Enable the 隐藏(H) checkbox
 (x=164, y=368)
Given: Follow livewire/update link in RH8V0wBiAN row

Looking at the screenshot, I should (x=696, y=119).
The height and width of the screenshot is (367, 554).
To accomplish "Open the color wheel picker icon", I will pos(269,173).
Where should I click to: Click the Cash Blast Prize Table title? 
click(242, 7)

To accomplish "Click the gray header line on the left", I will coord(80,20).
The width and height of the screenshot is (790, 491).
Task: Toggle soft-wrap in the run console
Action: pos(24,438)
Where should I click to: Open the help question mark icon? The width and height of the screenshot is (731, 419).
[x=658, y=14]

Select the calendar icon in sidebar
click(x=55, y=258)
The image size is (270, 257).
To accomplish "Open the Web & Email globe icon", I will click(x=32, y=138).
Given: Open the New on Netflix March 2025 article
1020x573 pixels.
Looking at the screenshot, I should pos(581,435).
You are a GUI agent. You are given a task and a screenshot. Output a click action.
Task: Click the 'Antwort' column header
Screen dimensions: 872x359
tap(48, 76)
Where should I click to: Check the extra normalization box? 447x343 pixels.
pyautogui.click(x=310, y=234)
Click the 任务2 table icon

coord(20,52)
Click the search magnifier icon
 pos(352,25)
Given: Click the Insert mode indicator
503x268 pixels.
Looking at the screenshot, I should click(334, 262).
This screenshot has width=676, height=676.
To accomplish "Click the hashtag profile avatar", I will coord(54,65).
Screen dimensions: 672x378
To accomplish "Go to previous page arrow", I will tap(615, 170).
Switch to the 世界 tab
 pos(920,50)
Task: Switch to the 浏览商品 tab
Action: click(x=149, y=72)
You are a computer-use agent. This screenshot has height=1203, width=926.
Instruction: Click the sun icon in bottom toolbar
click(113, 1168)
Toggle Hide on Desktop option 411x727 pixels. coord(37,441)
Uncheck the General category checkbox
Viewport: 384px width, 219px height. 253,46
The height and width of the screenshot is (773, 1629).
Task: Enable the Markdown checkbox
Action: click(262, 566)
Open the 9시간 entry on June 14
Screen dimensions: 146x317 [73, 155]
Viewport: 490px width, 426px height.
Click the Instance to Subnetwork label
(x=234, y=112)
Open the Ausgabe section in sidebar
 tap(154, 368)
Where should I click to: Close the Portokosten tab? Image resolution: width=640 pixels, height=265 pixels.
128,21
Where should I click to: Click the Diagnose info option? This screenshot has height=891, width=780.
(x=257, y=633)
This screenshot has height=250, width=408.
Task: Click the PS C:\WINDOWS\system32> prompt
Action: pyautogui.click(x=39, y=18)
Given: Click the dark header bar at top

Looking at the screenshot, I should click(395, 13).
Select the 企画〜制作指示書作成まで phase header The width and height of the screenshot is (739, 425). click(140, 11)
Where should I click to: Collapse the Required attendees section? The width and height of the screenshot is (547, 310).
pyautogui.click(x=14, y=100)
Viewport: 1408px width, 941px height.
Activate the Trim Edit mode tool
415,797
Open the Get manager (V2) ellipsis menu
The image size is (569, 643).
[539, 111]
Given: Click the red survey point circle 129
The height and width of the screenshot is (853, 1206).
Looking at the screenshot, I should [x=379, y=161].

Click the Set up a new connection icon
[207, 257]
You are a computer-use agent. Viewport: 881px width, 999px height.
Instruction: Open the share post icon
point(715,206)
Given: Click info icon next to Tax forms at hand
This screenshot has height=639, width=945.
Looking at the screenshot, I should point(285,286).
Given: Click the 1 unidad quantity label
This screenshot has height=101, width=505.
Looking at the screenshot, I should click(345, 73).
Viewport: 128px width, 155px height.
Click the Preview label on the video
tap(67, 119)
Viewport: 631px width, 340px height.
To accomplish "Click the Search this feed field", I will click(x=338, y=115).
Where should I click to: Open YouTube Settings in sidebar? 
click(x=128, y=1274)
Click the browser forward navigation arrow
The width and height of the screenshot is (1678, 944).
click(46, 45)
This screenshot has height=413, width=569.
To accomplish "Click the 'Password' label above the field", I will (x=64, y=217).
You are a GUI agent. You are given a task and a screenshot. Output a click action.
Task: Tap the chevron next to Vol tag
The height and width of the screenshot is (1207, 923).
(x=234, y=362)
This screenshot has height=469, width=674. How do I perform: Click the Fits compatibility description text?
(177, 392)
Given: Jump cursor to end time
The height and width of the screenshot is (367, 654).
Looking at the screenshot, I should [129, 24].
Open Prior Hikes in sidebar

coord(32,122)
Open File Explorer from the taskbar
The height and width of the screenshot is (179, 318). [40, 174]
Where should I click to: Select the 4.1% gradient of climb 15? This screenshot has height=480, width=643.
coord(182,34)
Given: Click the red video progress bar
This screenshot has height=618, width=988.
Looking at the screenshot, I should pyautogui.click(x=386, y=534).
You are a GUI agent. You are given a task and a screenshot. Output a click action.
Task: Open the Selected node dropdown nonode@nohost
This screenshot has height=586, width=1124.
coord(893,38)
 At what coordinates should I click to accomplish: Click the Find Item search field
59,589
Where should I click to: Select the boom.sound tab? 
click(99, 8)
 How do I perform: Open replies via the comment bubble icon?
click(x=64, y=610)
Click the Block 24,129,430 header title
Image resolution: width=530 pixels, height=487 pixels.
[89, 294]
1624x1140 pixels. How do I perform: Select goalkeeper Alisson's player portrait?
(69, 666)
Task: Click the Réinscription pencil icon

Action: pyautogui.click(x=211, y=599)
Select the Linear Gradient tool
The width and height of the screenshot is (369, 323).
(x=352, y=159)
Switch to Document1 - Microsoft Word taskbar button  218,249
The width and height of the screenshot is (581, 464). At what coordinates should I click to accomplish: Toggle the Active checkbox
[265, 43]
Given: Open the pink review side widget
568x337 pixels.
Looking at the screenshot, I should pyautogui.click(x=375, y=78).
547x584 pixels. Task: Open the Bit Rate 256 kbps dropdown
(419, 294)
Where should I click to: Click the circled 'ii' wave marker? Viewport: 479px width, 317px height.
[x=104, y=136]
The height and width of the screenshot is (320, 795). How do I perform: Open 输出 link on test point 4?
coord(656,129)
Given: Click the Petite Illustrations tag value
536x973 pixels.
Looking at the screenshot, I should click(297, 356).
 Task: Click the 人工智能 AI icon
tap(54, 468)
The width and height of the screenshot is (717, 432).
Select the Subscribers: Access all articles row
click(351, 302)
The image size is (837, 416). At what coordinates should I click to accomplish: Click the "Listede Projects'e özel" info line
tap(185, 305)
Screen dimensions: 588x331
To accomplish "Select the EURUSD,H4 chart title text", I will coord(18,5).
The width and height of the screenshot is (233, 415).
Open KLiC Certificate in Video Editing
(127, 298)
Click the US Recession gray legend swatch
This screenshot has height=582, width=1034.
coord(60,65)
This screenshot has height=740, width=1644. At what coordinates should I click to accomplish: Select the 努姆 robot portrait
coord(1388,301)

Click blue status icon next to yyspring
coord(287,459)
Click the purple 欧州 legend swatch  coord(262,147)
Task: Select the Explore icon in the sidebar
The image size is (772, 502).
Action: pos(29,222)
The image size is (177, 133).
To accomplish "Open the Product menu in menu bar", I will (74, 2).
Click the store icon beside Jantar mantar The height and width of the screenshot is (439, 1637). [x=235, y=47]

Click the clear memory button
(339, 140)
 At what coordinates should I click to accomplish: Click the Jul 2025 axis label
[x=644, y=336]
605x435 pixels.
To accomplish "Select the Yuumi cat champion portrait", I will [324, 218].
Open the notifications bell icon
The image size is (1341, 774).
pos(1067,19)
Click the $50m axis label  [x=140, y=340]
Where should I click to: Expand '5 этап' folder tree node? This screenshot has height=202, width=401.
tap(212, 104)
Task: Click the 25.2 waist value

- - -

> [DIRECTIONS] Rewrite the lines starting with the one containing "Click blue status icon next to yyspring" and going on through the one containing "Action: pos(29,222)", keeping the requests unchanged. Multiply every coordinate in the answers by 0.7 and round each to a whole number, rounding halves up.

> [SOLUTION]
Click blue status icon next to yyspring
coord(201,321)
Click the purple 欧州 legend swatch  coord(183,103)
Task: Select the Explore icon in the sidebar
The image size is (772, 502).
Action: pos(20,155)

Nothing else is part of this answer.